→ **Selected extract**:
★ ★ ★

SC - Wierd vs. tasty tidbit

Seton1355 at aol.com Seton1355 at aol.com
Sun Mar 5 15:27:22 PST 2000


My Lord Ras,
Thank you for your thoughtful insight into this topic.  I agree completely 
when you say that  "what is weird food for one is quite normal for another."  
I come from a long line of gifillte fish eaters. It is delicious when 
prepared correctly.  I have yet to meet an adult non-Jewish person who likes 
the stuff  though.  Different backgrounds, differents tastes.......
Respectfully,
Phillipa Seton
<< 
 I have seen the use of the word 'weird' bandied about for several days  now 
 on this list. More frequently than is normal. I have a problem with this. No 
 food is weird. To perpetuate the use of the term for perfectly good food 
does 
 a disservice to what a lot of us are all about, namely the recreation of 
 historical cookery.
 
 To a person living in any given location, any food from another area could 
be 
 considered 'weird.' Some foods which I have seen termed as 'weird' by some 
 are not unusual by any sense of the word. For instant, venison and other 
game 
 is eaten by numerous peoples everywhere hunting is allowed. Or liver, 
brains, 
 sweet breads which are sold in markets everywhere so must be consumed 
 regularly by a lot of people.

★ ★ ★

→ **Information provided**:
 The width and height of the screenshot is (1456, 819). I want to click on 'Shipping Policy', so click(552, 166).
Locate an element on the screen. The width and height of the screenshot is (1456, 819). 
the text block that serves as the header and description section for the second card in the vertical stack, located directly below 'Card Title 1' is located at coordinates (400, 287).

★ ★ ★

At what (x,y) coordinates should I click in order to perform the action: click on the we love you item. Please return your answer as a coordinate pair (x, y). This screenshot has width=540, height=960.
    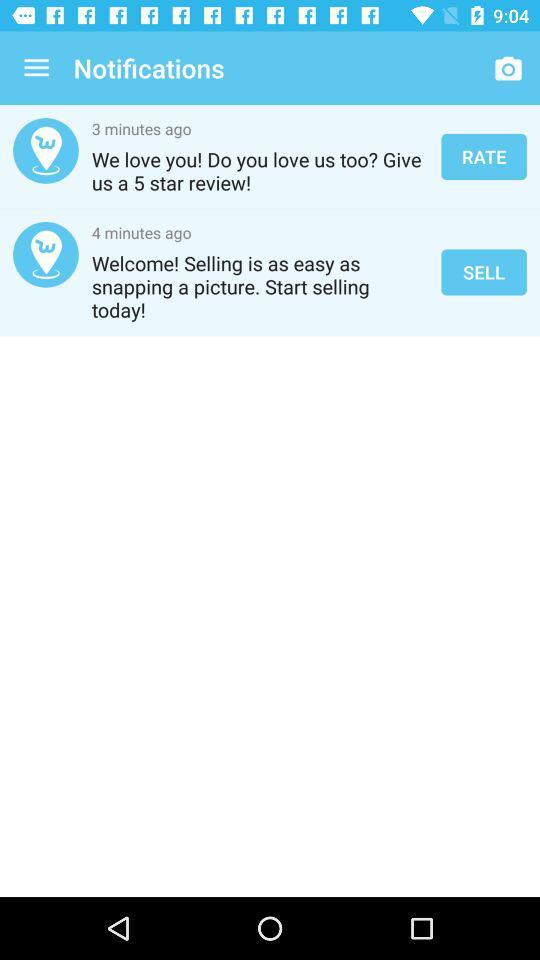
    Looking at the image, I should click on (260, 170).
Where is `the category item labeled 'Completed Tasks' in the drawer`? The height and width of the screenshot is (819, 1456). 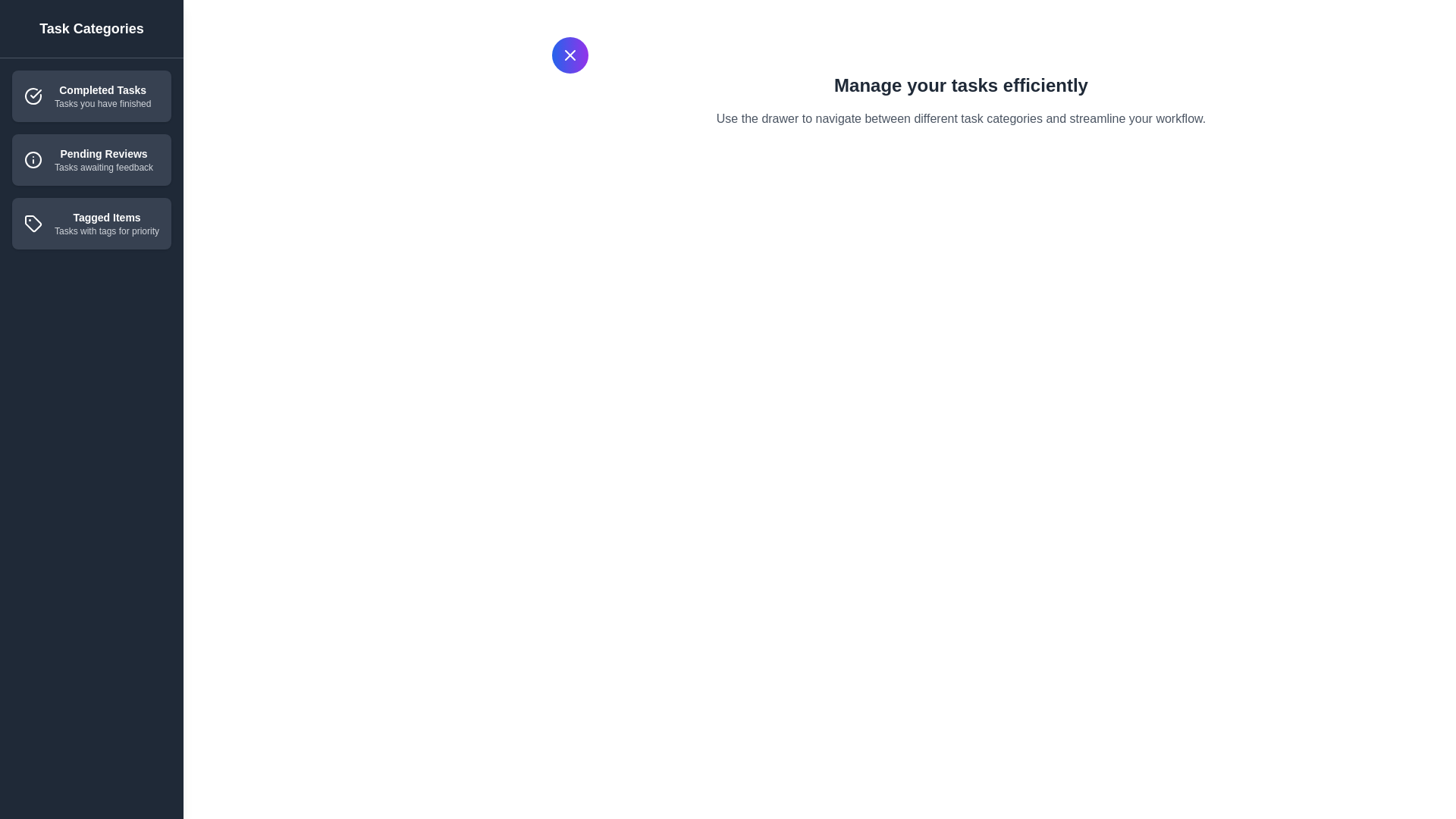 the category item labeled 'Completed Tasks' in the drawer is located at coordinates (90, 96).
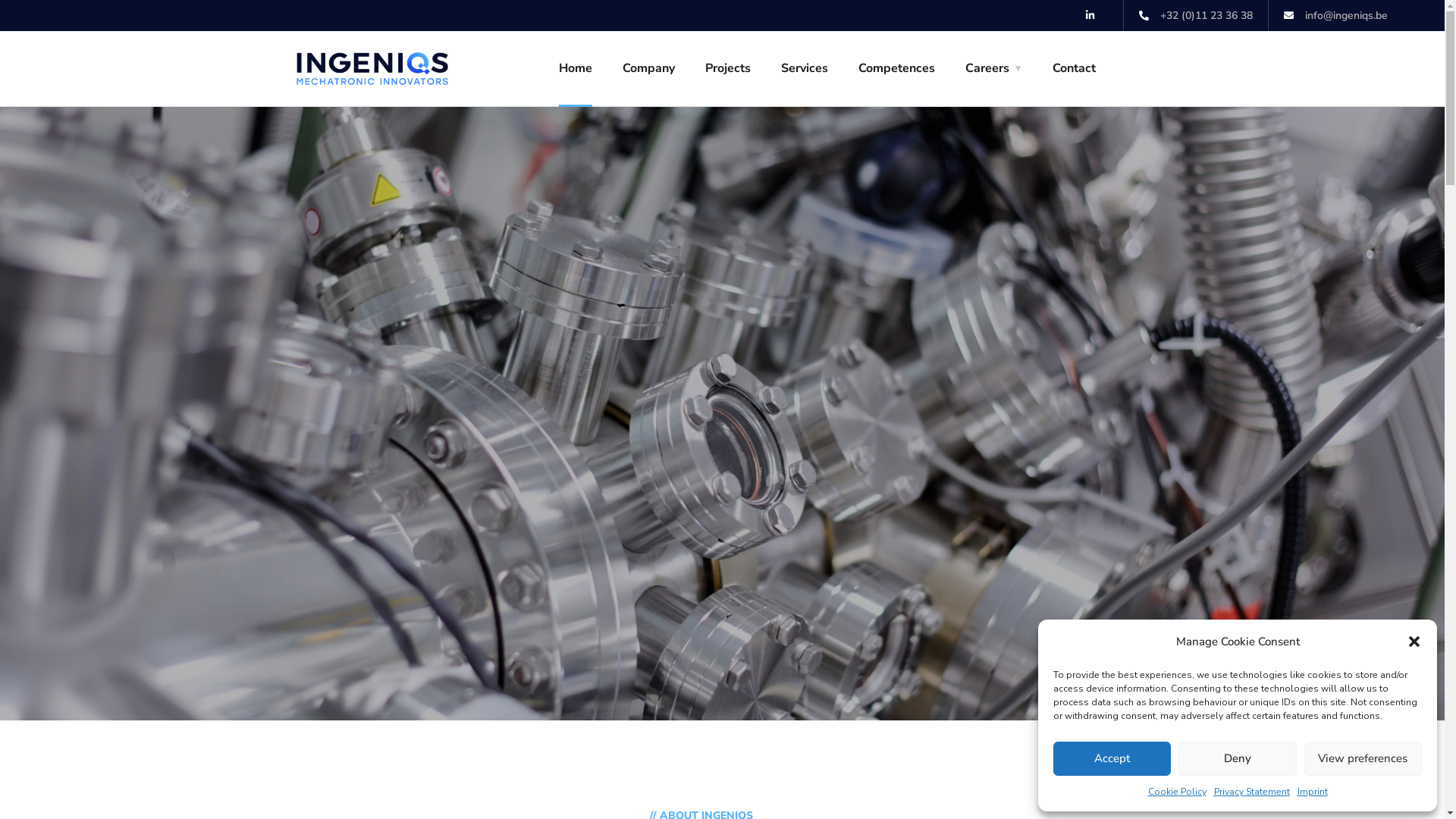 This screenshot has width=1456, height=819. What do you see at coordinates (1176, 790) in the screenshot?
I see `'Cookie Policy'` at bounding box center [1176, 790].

★ ★ ★

→ **Exercise details**:
In the post on weird food above:
(a) Whom does the reply address by name in its greeting?
(b) According to the quoted message, what are "a lot of us" all about?
(c) Which foods does the quoted message say are sold in markets everywhere?

→ **Task result**:
(a) Lord Ras ("My Lord Ras").
(b) The recreation of historical cookery.
(c) Liver, brains, and sweet breads.